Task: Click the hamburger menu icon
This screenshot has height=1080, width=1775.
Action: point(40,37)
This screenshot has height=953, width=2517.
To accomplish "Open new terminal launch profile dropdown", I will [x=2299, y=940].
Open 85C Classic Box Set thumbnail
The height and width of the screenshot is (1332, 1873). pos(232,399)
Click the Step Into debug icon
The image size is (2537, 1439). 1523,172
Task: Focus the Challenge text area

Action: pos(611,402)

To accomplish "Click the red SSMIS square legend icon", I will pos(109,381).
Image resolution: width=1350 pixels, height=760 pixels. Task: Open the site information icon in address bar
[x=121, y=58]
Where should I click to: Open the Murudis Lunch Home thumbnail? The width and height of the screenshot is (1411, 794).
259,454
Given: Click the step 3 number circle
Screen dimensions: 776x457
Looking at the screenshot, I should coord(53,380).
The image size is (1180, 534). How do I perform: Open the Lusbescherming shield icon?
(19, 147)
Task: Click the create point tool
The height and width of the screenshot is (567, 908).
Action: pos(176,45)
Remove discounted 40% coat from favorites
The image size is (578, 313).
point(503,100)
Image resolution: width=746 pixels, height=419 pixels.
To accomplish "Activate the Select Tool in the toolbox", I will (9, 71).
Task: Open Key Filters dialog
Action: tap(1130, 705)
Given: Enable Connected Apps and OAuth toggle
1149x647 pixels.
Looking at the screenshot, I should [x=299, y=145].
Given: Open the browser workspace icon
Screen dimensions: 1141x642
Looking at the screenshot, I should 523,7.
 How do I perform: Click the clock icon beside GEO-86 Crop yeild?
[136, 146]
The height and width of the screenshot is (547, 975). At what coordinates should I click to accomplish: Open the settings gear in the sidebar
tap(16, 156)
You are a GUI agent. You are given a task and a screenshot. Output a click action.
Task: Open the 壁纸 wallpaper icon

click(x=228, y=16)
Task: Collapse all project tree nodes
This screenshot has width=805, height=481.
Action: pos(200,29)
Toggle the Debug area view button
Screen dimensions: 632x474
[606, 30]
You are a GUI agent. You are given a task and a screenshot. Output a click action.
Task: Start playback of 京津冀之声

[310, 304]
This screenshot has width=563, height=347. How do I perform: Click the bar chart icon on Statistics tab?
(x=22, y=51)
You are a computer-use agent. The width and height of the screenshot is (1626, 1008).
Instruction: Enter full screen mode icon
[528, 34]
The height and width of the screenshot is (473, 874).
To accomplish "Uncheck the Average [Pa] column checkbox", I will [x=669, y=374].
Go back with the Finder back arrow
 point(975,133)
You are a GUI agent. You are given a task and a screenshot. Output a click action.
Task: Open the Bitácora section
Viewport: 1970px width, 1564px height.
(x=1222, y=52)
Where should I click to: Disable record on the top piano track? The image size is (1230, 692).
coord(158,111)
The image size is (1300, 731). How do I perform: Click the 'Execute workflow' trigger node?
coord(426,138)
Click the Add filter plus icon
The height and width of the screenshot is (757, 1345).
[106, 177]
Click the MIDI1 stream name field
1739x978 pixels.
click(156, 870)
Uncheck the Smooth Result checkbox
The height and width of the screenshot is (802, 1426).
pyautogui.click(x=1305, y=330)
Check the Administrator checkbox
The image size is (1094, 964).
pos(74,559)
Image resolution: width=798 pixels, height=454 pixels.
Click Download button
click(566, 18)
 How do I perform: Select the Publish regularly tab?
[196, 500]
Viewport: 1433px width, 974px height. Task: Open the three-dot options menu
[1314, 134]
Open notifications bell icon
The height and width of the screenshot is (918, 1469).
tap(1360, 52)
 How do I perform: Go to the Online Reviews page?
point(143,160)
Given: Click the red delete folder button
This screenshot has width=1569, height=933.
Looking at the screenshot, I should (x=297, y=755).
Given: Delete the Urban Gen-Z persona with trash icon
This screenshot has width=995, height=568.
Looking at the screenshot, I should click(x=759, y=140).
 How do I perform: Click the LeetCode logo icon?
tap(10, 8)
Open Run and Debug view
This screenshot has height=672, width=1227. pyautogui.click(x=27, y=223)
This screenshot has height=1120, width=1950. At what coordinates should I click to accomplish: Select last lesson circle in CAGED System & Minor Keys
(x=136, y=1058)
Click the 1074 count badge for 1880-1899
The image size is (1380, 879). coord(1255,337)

::::::::

WHAT THE TASK ASKS:
All of the data, from the first line to the last, should be written out exactly.

YOUR RESPONSE:
Task: Click the hamburger menu icon
This screenshot has height=1080, width=1775.
Action: point(40,37)
This screenshot has height=953, width=2517.
To accomplish "Open new terminal launch profile dropdown", I will [x=2299, y=940].
Open 85C Classic Box Set thumbnail
The height and width of the screenshot is (1332, 1873). pos(232,399)
Click the Step Into debug icon
The image size is (2537, 1439). 1523,172
Task: Focus the Challenge text area

Action: pos(611,402)

To accomplish "Click the red SSMIS square legend icon", I will pos(109,381).
Image resolution: width=1350 pixels, height=760 pixels. Task: Open the site information icon in address bar
[x=121, y=58]
Where should I click to: Open the Murudis Lunch Home thumbnail? The width and height of the screenshot is (1411, 794).
259,454
Given: Click the step 3 number circle
Screen dimensions: 776x457
Looking at the screenshot, I should coord(53,380).
The image size is (1180, 534). How do I perform: Open the Lusbescherming shield icon?
(19, 147)
Task: Click the create point tool
The height and width of the screenshot is (567, 908).
Action: pos(176,45)
Remove discounted 40% coat from favorites
The image size is (578, 313).
point(503,100)
Image resolution: width=746 pixels, height=419 pixels.
To accomplish "Activate the Select Tool in the toolbox", I will (9, 71).
Task: Open Key Filters dialog
Action: tap(1130, 705)
Given: Enable Connected Apps and OAuth toggle
1149x647 pixels.
Looking at the screenshot, I should [x=299, y=145].
Given: Open the browser workspace icon
Screen dimensions: 1141x642
Looking at the screenshot, I should 523,7.
 How do I perform: Click the clock icon beside GEO-86 Crop yeild?
[136, 146]
The height and width of the screenshot is (547, 975). At what coordinates should I click to accomplish: Open the settings gear in the sidebar
tap(16, 156)
You are a GUI agent. You are given a task and a screenshot. Output a click action.
Task: Open the 壁纸 wallpaper icon

click(x=228, y=16)
Task: Collapse all project tree nodes
This screenshot has width=805, height=481.
Action: pos(200,29)
Toggle the Debug area view button
Screen dimensions: 632x474
[606, 30]
You are a GUI agent. You are given a task and a screenshot. Output a click action.
Task: Start playback of 京津冀之声

[310, 304]
This screenshot has width=563, height=347. How do I perform: Click the bar chart icon on Statistics tab?
(x=22, y=51)
You are a computer-use agent. The width and height of the screenshot is (1626, 1008).
Instruction: Enter full screen mode icon
[528, 34]
The height and width of the screenshot is (473, 874).
To accomplish "Uncheck the Average [Pa] column checkbox", I will [x=669, y=374].
Go back with the Finder back arrow
 point(975,133)
You are a GUI agent. You are given a task and a screenshot. Output a click action.
Task: Open the Bitácora section
Viewport: 1970px width, 1564px height.
(x=1222, y=52)
Where should I click to: Disable record on the top piano track? The image size is (1230, 692).
coord(158,111)
The image size is (1300, 731). How do I perform: Click the 'Execute workflow' trigger node?
coord(426,138)
Click the Add filter plus icon
The height and width of the screenshot is (757, 1345).
[106, 177]
Click the MIDI1 stream name field
1739x978 pixels.
click(156, 870)
Uncheck the Smooth Result checkbox
The height and width of the screenshot is (802, 1426).
pyautogui.click(x=1305, y=330)
Check the Administrator checkbox
The image size is (1094, 964).
pos(74,559)
Image resolution: width=798 pixels, height=454 pixels.
Click Download button
click(566, 18)
 How do I perform: Select the Publish regularly tab?
[196, 500]
Viewport: 1433px width, 974px height. Task: Open the three-dot options menu
[1314, 134]
Open notifications bell icon
The height and width of the screenshot is (918, 1469).
tap(1360, 52)
 How do I perform: Go to the Online Reviews page?
point(143,160)
Given: Click the red delete folder button
This screenshot has width=1569, height=933.
Looking at the screenshot, I should (x=297, y=755).
Given: Delete the Urban Gen-Z persona with trash icon
This screenshot has width=995, height=568.
Looking at the screenshot, I should click(x=759, y=140).
 How do I perform: Click the LeetCode logo icon?
tap(10, 8)
Open Run and Debug view
This screenshot has height=672, width=1227. pyautogui.click(x=27, y=223)
This screenshot has height=1120, width=1950. At what coordinates should I click to accomplish: Select last lesson circle in CAGED System & Minor Keys
(x=136, y=1058)
Click the 1074 count badge for 1880-1899
The image size is (1380, 879). coord(1255,337)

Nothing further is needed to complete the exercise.